En outre, les rejets de produits chimiques dans l’eau et le sol lors de la fabrication peuvent contribuer à la pollution environnementale. Les substances chimiques persistantes peuvent s’accumuler dans les écosystèmes et avoir des effets durables sur la faune et la flore.

Mise en place d’une étude biomédicale pionnière en France

L’Anses a également mis en place une étude biomédicale, pionnière en France, afin d’investiguer des cas d’allergie ou d’intolérance cutanée pouvant être liés à des substances chimiques dans des vêtements ou des chaussures.
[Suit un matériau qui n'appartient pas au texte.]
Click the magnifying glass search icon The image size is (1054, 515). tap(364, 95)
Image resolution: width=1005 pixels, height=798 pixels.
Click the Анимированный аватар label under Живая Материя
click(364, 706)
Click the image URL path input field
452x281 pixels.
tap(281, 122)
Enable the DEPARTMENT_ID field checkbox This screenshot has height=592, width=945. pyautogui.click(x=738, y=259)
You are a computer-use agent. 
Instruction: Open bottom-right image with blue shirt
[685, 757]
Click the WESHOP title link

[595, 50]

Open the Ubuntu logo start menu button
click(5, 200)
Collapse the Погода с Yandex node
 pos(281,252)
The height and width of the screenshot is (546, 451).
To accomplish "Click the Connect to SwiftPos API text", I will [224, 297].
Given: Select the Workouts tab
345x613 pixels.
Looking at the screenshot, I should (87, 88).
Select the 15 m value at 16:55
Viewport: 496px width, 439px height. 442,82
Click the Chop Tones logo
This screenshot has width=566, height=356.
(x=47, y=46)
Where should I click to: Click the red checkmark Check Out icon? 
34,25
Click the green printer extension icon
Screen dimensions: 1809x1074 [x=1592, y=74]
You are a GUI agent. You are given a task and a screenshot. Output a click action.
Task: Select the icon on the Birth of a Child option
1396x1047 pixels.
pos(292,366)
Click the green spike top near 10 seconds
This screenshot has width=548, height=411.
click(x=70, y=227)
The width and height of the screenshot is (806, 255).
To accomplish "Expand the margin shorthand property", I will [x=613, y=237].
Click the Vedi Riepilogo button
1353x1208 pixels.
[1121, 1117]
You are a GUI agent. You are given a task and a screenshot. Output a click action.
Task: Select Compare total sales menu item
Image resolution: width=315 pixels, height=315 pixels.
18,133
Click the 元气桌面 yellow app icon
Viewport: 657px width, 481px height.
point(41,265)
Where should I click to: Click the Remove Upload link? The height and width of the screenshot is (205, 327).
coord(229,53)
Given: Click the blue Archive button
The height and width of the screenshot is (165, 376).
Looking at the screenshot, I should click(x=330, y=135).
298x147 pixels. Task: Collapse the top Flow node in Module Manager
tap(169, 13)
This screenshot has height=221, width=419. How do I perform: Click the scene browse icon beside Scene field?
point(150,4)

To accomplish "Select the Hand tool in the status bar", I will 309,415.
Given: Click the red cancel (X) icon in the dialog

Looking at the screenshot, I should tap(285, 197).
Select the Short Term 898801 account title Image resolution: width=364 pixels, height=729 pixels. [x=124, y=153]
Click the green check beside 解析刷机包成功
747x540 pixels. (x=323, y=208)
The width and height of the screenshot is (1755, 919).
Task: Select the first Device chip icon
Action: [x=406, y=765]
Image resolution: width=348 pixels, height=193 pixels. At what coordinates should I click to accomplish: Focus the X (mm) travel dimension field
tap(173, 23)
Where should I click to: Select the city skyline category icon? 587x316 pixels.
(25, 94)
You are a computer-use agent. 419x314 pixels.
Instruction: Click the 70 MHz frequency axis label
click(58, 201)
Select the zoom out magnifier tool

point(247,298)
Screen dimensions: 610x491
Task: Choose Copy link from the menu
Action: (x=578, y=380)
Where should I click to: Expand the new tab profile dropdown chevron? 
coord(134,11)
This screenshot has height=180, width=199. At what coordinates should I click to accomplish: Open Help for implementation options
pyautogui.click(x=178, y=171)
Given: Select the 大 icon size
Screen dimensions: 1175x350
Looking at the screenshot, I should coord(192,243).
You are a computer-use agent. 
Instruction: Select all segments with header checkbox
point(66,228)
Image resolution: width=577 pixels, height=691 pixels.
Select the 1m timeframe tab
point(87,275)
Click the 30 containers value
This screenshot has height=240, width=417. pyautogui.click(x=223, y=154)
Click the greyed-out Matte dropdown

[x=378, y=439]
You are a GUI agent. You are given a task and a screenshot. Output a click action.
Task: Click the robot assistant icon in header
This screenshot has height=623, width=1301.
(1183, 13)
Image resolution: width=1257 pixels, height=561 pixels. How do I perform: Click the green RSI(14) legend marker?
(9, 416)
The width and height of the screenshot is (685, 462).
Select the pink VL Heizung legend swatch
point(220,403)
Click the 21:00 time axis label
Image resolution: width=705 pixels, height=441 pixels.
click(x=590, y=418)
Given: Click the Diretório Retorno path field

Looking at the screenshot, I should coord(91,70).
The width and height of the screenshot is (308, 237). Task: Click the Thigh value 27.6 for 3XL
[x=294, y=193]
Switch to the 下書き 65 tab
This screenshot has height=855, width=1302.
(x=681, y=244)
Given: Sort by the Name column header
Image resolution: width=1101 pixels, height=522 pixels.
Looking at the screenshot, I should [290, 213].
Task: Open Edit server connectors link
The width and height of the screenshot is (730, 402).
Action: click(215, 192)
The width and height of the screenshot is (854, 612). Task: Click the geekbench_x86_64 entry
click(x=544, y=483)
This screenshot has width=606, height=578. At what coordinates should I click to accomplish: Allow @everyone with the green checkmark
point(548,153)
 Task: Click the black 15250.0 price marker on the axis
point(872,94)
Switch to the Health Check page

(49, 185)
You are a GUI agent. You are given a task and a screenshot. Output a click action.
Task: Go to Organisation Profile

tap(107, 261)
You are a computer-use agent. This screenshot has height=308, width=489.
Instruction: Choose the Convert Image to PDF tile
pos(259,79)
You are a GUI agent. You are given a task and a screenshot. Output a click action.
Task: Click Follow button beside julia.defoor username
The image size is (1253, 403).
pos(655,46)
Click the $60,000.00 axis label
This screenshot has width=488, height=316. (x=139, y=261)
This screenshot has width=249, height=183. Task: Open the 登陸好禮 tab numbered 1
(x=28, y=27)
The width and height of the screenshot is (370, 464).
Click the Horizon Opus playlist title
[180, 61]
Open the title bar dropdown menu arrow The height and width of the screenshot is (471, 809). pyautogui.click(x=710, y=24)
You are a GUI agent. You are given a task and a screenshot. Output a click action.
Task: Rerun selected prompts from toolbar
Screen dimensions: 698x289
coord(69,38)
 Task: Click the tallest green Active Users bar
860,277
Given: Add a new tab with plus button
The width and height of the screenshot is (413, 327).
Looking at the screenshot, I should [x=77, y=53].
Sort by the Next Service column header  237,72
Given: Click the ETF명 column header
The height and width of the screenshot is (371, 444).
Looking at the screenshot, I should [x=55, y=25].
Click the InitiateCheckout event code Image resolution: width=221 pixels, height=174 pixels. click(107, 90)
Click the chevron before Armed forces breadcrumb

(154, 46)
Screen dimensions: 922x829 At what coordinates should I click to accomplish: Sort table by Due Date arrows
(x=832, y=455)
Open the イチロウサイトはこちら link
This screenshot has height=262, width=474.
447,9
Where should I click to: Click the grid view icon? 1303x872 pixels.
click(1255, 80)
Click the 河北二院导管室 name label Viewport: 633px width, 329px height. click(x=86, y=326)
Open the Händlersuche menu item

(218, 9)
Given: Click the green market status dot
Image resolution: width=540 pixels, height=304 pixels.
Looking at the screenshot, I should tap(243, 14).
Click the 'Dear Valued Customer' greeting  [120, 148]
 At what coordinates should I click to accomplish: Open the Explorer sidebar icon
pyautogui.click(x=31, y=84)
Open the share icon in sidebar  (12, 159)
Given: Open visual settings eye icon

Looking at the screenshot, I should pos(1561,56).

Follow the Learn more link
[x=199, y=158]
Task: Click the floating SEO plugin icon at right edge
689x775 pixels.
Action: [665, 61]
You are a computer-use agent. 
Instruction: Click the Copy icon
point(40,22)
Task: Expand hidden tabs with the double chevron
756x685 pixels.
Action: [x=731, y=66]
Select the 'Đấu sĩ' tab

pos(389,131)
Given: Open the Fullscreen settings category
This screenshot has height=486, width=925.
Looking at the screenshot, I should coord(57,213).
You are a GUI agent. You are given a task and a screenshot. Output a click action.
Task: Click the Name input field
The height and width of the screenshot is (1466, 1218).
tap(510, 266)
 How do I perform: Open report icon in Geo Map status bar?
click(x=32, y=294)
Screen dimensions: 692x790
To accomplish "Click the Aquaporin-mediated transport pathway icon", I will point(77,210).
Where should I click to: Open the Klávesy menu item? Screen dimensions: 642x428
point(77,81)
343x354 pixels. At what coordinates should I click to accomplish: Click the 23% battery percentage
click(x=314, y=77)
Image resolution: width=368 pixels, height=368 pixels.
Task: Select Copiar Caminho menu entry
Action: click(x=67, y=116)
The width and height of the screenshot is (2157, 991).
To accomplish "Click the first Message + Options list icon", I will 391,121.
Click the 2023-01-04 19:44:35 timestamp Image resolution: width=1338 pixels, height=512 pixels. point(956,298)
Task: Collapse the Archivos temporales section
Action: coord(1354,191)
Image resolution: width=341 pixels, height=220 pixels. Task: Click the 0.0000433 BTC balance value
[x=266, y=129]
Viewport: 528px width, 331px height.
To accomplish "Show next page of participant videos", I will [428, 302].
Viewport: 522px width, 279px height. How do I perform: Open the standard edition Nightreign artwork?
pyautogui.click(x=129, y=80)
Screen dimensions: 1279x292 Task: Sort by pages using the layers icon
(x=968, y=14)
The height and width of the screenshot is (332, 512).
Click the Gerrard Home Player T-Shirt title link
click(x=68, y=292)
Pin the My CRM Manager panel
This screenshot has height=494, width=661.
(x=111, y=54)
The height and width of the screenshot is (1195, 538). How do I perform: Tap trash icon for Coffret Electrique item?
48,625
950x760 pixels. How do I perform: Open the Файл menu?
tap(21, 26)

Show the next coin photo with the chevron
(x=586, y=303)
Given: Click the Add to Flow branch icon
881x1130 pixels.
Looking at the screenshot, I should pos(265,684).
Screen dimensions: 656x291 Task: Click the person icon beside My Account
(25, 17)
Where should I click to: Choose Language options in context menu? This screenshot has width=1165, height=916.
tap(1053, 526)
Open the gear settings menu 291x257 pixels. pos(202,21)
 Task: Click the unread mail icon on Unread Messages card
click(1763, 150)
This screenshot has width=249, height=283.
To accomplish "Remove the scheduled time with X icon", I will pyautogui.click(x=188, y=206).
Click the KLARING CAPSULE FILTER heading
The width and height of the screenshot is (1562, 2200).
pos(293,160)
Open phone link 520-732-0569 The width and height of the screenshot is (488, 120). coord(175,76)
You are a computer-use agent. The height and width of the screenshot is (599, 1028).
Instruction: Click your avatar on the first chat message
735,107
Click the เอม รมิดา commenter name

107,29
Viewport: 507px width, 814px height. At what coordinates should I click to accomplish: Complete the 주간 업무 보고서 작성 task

Pour cela, l’Anses a mobilisé un réseau de médecins (dermato-allergologues, toxicologues…) et a mis en place des analyses sur les articles portés par le patient et suspectés d’être associés aux réactions cutanées, afin de caractériser les substances chimiques présentes dans ces articles. La première phase de l’étude a inclus une trentaine de patients adultes entre janvier et septembre 2017. Elle a permis dans certains cas d’identifier des substances chimiques présentes dans des articles portés à l’origine de symptômes (par ex. benzidine, chrome VI, nickel, résine 4-tertbutylphénolformaldéhyde, colorant azoïque). Au vu des premiers résultats de l’étude, l’Agence a décidé de poursuivre l’étude jusqu’en octobre 2018 et les résultats feront l’objet d’un avis complémentaire de l’agence.

 

Les recommandations de l’Agence

A l’issue de cette expertise, l’Anses émet les principales recommandations à l’attention des autorités :

  • maintenir une pression de contrôle des articles chaussants et textiles d’habillement mis sur le marché afin d’éviter la présence d’articles non conformes à la réglementation portant sur les substances chimiques dans ces articles ;
  • réviser le seuil réglementaire du chrome VI dans les articles en cuir ;
  • fixer un seuil réglementaire pour le nickel dans les textiles ;
  • proposer une classification dans le cadre du règlement européen n°1272/2008 relatif à la classification, à l’étiquetage et à l’emballage (CLP), pour les substances non réglementées et identifiées comme responsables d’allergies cutanées en tant que « sensibilisant et/ou irritant cutané ».

 

En outre, l’Agence émet les recommandations suivantes à l’attention des responsables de la mise sur le marché des textiles d’habillement et/ou des articles chaussants :

  • s’assurer auprès de leurs fournisseurs de l’absence de substances CMR ou sensibilisantes ou irritantes cutanées dans les articles chaussants ou textiles d’habillement ;
  • réaliser des études pour acquérir des données toxicologiques concernant les colorants CI Disperse Orange 37/76 et CI Disperse Yellow 23,deux colorants mis en évidence dans l’expertise et non révélés jusqu’alors, pour lesquels aucune donnée toxicologique n’est disponible. Ces données seront également utiles pour le développement de tests épicutanés ;
  • travailler à la mise en place d’un dispositif d’information (étiquetage, emballage) du consommateur en particulier les populations déjà sensibilisées, permettant de signaler la présence potentielle de telles substances.

 

Enfin, l’Anses recommande de sensibiliser les consommateurs à l’importance de laver, avant de le porter pour la première fois, tout vêtement susceptible d’entrer en contact avec la peau, en suivant les recommandations de lavage préconisées par le fabricant.

Les résultats de cette expertise appuieront le dossier de restriction dans le cadre du règlement REACh, porté par la France et la Suède au niveau européen, sur les substances sensibilisantes ou irritantes cutanées présentes dans des vêtements et chaussures.